Sejumlah organisasi masyarakat sipil yang tergabung dalam Jaringan Advokasi Kebebasan Beragama DIY menyelenggarakan konsolidasi di Pendopo Yayasan Lembaga Kajian Islam dan Sosial (LKiS) pada Jumat itu.
Adanya pernyataan bahwa penutupan patung tersebut atas inisiasi dari pemilik rumah doa, dirasa janggal pula. Kehadiran polisi dalam peristiwa tersebut, serta adanya laporan Polsek Lendah ke Polres Kulonprogo pun dirasa janggal.
“Dari kasus tersebut, sangat nyata bahwa negara melalui lembaga dan aparatur negara, dalam hal ini Gubernur DIY selaku kepala daerah beserta aparat penegak hukum, kepolisian, tidak menghormati dan mengupayakan perlindungan kepada pengelola rumah doa Sasana Adhi Rasa Santo Yakobus,” ujarnya.

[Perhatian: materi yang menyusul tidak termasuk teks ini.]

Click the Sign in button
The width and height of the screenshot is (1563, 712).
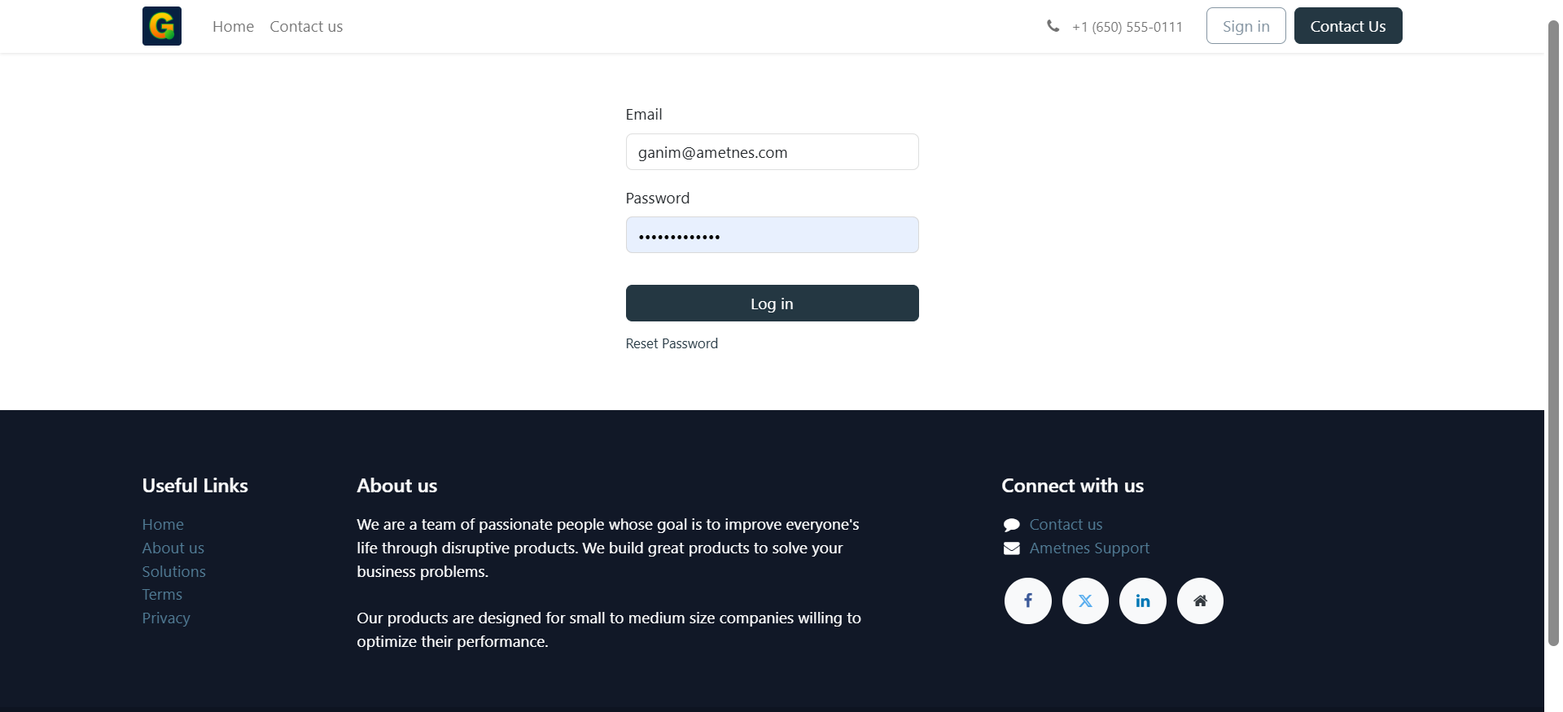click(1246, 26)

Rohman menilai yang dilakukan Kepolisian Sektor Lendah justru mengarah pada pembiaran atas tindakan penutupan patung Bunda Maria.

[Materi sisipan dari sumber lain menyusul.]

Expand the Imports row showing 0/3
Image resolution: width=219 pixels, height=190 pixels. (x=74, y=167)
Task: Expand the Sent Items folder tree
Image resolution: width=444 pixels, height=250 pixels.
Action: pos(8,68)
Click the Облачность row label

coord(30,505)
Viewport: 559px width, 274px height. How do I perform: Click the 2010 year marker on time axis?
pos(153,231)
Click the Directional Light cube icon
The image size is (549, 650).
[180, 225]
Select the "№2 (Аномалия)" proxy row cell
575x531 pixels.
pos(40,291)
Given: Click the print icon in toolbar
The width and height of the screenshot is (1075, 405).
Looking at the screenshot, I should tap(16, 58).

Menurutnya, kepolisian seharusnya memelihara keamanan dan ketertiban masyarakat, penegakan hukum, dan memberikan perlindungan, pengayoman dan pelayanan kepada masyarakat sebagaimana yang diatur dalam Pasal 13 UU No. 2/2002 tentang Kepolisian Negara RI.
Atas tindakan tersebut massa Jaringan Advokasi untuk Keberagaman Yogyakarta melalui rilis menyatakan menolak dengan tegas segala bentuk tindakan intoleransi yang terjadi di DIY.
Kemudian mendesak seluruh stakeholder di DIY agar menjaga dan memberikan ruang aman bagi seluruh masyarakat DIY, khususnya masyarakat rentan dan minoritas.
Kemudian, juga mendesak Kepolisian Polres Kulonprogo bertindak presisi, sesuai amanat Kapolri berkaitan dengan kasus penutupan patung Bunda Maria di Rumah Doa Sasana Adhi Rasa Santo Yakobus, Kulonprogo. Selanjutnya, meminta Kapolres Kulonprogo agar membuka informasi dan fakta lapangan terkait kasus tersebut dengan jelas.